Launch regedit. HKey_Local_machine\software\microsoft (if i remember right), and look in the windows and the windowsnt keys. You are looking for Browser Helper Objects, Explorer, and Winlogon. I saw nothing unusual in Explorer, but there was a lot of stuff in browser helper objects and Winlogon. Unfortunately, legitimate files also have very undescriptive key names, and are usually randomly generated characters, so its impossible to distinguish between what is good and what is bad. Go ahead and delete all the keys. This WILL screw up windows, but we will fix that in a bit. Note that after you reboot, Windows will NOT come back up as the Winlogon is now hosed.
Boot off of a Windows XP disc, and go into repair console. Delete all the remaining rougue files in the system32 directory.

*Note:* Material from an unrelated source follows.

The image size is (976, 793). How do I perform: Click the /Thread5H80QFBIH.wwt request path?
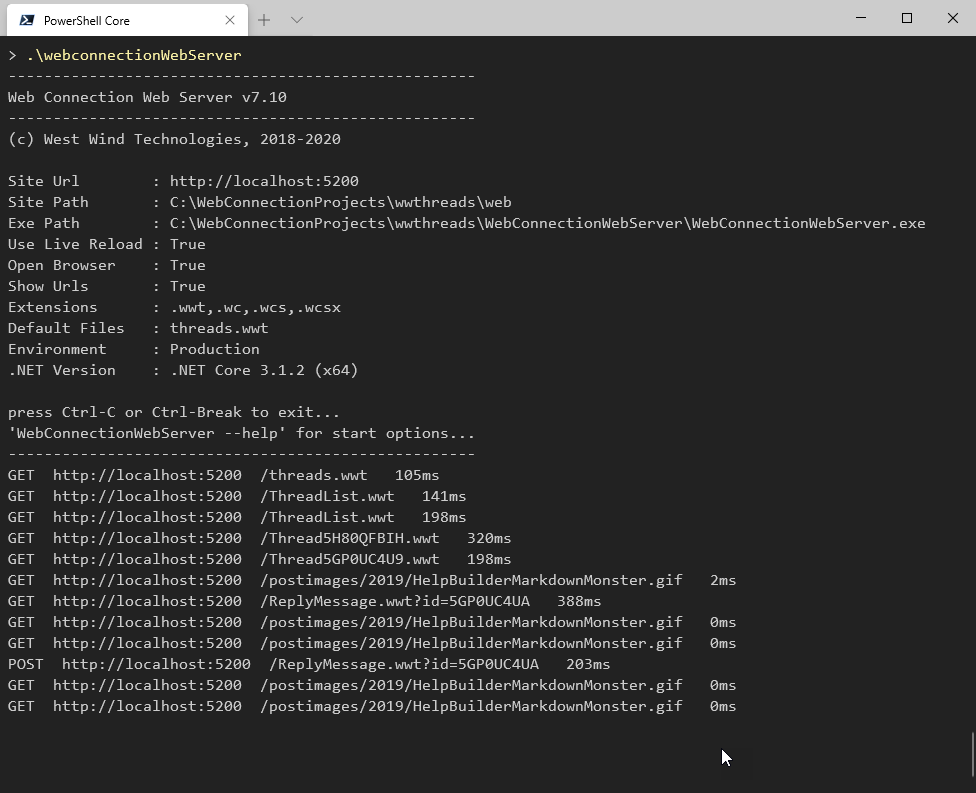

You will now need to do a repair install of Windows. This takes quite a while to do.
When done, Windows should boot back up and let you log back in. Login (preferably as an administrator), run MSConfig, and make sure that nothing got rewritten to the startup files. If it is, its okay because the files are gone, it will just throw up error messages saying that files are missing.
Restore the users wallpaper. Update Internet Explorer to 7. Update Java. If they use Firefox, update to newest version of Firefox. Turn on automatic updates. Run CCleaner to clean up remaining registry keys that may remain. Install Service Pack 3.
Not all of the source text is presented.